Argentina, en su partido contra Egipto, comprobó una verdad tan grande como Buenos Aires, en la cancha no se les quiere, no porque hayan dejado de ser buenos, sino por su soberbia.
Tienen buenos jugadores como Lamela e Iturbe, que están comenzando a brillar en otros latitudes, pero no pueden con su sobradez, con eso ego tan inmenso que no perdonan si no se les premia con aplausos.
No tuvieron un sudamericano para recordar, pero igual no se les desconoce que tienen un buen conjunto y que, incluso, tienen cómo pelear el título de esta Copa.

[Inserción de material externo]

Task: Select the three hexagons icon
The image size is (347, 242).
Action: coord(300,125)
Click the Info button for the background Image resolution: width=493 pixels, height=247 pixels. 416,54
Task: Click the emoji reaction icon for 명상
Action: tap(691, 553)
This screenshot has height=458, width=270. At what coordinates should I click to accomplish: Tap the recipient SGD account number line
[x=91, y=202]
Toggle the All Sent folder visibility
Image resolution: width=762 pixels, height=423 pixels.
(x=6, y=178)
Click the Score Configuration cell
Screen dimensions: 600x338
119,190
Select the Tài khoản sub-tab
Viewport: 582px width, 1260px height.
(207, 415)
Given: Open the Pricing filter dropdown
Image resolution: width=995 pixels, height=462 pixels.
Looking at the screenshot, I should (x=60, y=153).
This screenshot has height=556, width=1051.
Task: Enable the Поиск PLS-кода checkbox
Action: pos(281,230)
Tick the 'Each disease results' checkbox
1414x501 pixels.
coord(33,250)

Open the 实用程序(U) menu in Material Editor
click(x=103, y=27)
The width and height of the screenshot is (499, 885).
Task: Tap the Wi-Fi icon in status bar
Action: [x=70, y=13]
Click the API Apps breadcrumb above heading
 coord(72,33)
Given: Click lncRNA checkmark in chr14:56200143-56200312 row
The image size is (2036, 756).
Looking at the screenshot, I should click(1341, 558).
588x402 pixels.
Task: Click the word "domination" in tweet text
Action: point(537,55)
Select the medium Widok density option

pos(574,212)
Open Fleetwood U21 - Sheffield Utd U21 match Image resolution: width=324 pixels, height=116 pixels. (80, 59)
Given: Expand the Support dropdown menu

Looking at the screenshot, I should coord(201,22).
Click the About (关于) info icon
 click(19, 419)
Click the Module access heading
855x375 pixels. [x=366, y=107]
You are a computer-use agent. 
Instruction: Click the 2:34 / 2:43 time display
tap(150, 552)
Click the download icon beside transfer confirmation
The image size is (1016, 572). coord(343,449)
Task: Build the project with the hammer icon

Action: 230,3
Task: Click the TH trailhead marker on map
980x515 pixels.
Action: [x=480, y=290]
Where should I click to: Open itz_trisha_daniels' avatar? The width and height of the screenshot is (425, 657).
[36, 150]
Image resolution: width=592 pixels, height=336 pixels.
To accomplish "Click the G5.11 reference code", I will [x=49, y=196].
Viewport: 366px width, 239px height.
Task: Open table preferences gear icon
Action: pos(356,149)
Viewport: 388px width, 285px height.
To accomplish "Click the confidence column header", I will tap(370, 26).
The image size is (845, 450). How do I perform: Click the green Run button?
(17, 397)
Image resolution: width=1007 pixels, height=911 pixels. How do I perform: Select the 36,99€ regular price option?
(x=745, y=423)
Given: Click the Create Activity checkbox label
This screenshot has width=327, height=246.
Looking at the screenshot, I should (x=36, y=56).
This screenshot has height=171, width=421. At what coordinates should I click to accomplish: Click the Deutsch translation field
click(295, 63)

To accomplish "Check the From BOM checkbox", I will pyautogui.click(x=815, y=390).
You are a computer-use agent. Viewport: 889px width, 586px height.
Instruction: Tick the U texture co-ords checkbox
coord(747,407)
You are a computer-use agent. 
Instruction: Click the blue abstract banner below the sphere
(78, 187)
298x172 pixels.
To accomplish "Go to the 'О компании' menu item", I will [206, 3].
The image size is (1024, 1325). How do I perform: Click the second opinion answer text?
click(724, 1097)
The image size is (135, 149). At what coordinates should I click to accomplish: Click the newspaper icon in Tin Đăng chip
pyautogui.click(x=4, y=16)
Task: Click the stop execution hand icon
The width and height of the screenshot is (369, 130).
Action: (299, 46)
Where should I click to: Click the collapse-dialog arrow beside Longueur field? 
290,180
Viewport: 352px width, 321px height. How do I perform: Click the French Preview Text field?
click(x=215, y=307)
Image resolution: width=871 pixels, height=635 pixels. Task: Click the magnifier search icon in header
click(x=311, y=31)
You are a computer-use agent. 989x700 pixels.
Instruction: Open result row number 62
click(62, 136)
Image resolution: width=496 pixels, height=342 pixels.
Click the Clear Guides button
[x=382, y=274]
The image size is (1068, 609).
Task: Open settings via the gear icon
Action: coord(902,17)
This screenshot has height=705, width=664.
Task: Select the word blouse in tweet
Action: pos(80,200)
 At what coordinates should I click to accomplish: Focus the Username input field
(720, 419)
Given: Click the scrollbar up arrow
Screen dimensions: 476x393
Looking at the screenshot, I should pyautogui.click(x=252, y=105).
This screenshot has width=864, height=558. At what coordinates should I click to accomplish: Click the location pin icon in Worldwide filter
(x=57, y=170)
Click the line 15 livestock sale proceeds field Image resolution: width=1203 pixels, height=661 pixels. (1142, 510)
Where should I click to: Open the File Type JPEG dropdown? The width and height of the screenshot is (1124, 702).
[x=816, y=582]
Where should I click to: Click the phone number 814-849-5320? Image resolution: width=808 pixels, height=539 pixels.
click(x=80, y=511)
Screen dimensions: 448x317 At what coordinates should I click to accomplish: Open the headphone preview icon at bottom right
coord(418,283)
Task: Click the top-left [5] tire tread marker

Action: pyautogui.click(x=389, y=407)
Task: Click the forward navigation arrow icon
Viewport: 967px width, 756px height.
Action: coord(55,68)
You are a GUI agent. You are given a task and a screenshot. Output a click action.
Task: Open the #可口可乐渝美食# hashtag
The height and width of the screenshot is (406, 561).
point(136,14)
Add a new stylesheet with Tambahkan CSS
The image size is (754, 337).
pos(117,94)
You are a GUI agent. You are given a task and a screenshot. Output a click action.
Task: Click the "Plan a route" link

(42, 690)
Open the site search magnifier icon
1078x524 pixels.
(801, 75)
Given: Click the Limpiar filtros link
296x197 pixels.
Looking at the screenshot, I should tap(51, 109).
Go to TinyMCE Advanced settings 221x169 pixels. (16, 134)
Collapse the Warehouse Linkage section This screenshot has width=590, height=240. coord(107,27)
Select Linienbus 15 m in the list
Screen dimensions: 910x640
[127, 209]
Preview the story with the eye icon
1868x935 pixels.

Contra Egipto tuvieron un partido enredado, sin definición, absurdo, como absurdo fue el resultado, tres penales, dos para Argentina y uno para Camerún y pare de contar.
Hubo oportunidades, pero no las aprovecharon, porque aún les falta la experiencia, aunque no se niega que lucharon, sin eficiencia y buen tino, pero lo hicieron.
Igual los egipcios que por trechos dominaron el partido aunque en general fue parejo, con ganas, errores e ineficiencia y a ratos buen fútbol.
Pero qué se le va a hacer. En Colombia se quiere a Brasil porque no solo juegan bien sino que son alegres, descomplicados, como lo somos los colombianos.
A Argentina hace mucho se le perdió el respeto. Se creen los mejores del mundo, pero al estilo porteño, el insufrible porteño que vive en un mundo pequeño.
Porque hay otros argentinos, los de Córdoba, los de Tucumán, los de Santa Fe, que son diferentes. Pero los porteños... se creen el ombligo del mundo y apenas son lel mugre de la uña del pie izquierdo.
Medellín los chifló, porque no se les quiere, aunque se ame a Messi (porque no es porteño) y ellos, desafiantes, soberbios, altaneros, se enfrentaron a la tribuna.
Si vuelven, y tienen posibilidades de hacerlo si vencen a Portugal, el estadio volverá a silbarlos, y aplaudirán a cualquier rival que los enfrente.
Argentina es un gran país, para admirar y querer, pero los porteños... no hay nadie que los aguante, ni ellos mismos, por eso desprecian a Messi.
Pero en Medellín recibieron de su propia medicina.